Horn Farm Center employees are still operating out of office-converted trailers after a fire devastated the organization’s historical farmhouse a year ago.
The center's rebuilding efforts continue.
“It was a bit of a jolt to the system,” said Executive Director Alexis Campbell. “During that time we were really humbled by the community support we had. We wanted to carry out our mission despite these challenges.”
Horn Farm Center is an educational nonprofit focused on regenerative agriculture and ecological education. It offers a wide range of classes on everything from composting and gardening to survival skills, such as how to forage for food and create a fire without matches.
The organization’s farmhouse was struck by lightning last October, completely wiping out the third-floor attic and destroying its office spaces.
While the first few months after the blaze were all about assessing damage and stabilizing the existing building, Horn Farm Center is moving into the next phase of rebuilding now.
“We looked at this tragic incident, which was very challenging for us, as an opportunity to improve our facilities and get something even better than before,” Campbell said.

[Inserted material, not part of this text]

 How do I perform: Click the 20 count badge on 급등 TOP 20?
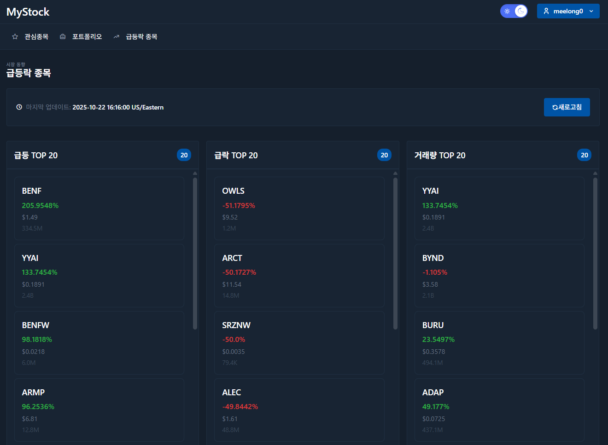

Prior to the fire, Horn Farm Center was finalizing a strategic plan that included addressing facility space at the site.
Though the farmhouse fire was an unforeseeable event that threw a wrench into the organization’s original plans, Campbell was determined not to let the incident stop their work. The center still hosts a variety of classes on the 186-acre farm.
In the months since the fire, the center has brought on five new board members and aims to hire five new employees.

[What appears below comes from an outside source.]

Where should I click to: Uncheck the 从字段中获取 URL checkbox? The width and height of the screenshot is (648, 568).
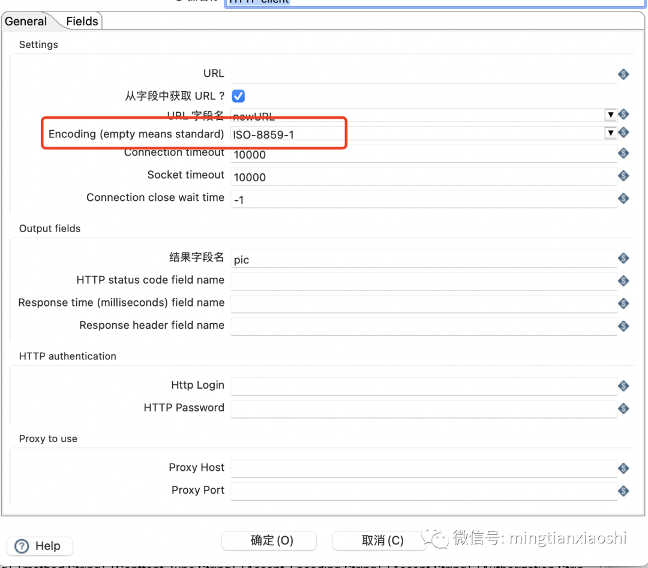click(x=238, y=95)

Among many goals on the agenda, Campbell said, organization members hope to increase indoor classroom space and rebuild the farmhouse with sustainability goals in mind.

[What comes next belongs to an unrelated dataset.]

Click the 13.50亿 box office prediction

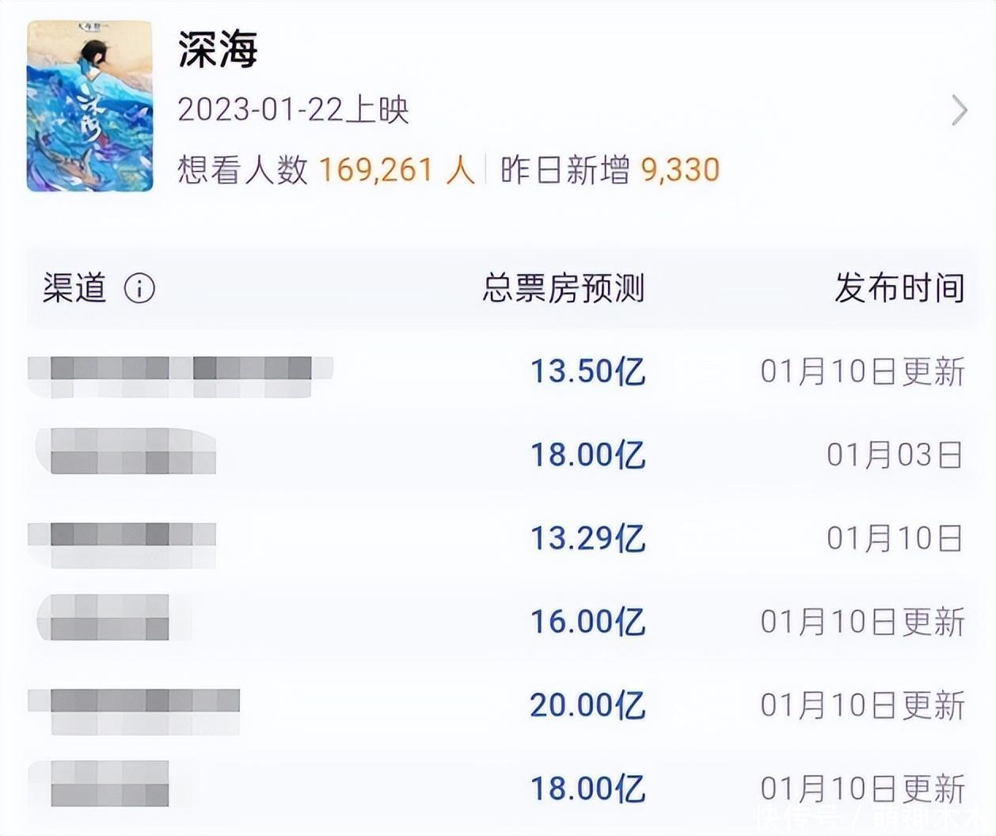(587, 371)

“We have green energy goals, which means producing more water and energy than we are using,” she added. “It took us a little while to get those ideas together and understand our goals.”
For its rebuilding project, Horn Farm Center hired the architectural firm Murphy & Dittenhafer to draw up plans, Lewis Contractor for pre-construction and the Seven Group as a green energy consultant. The actual cost of rebuilding is still to be determined, Campbell said, and the nonprofit will have a better sense once the design phase is completed.
The finished project won't simply return the center to its former glory. Instead, she said, the goal is to increase the programs that the farm offers to the public.
“I think I'm most excited about increasing the impact we can have on our community," she said.
In September, the organization hosted its annual pawpaw fest — celebrating the native fruit that grows along creeks throughout the region — which was a successful fundraising event to help cover costs for the rebuild.
Individuals interested in donating to help rebuild Horn Farm Center can do so by visiting hornfarmcenter.org/donate.
“We’ve been kind of working on all of those things at once,” Campbell said. “And we’re all really excited for the future of our organization.”
Heading into winter, the center will focus heavily on the design process of the rebuilding project.
Right now, Campbell said, the hope is to break ground next spring.
"I think through this process we learned how much the community values Horn Farm, so we see an obligation to give back and provide what it is our mission is about,” Campbell said. “It's been really inspiring to me to see how much the community supports us and where the future can take us.”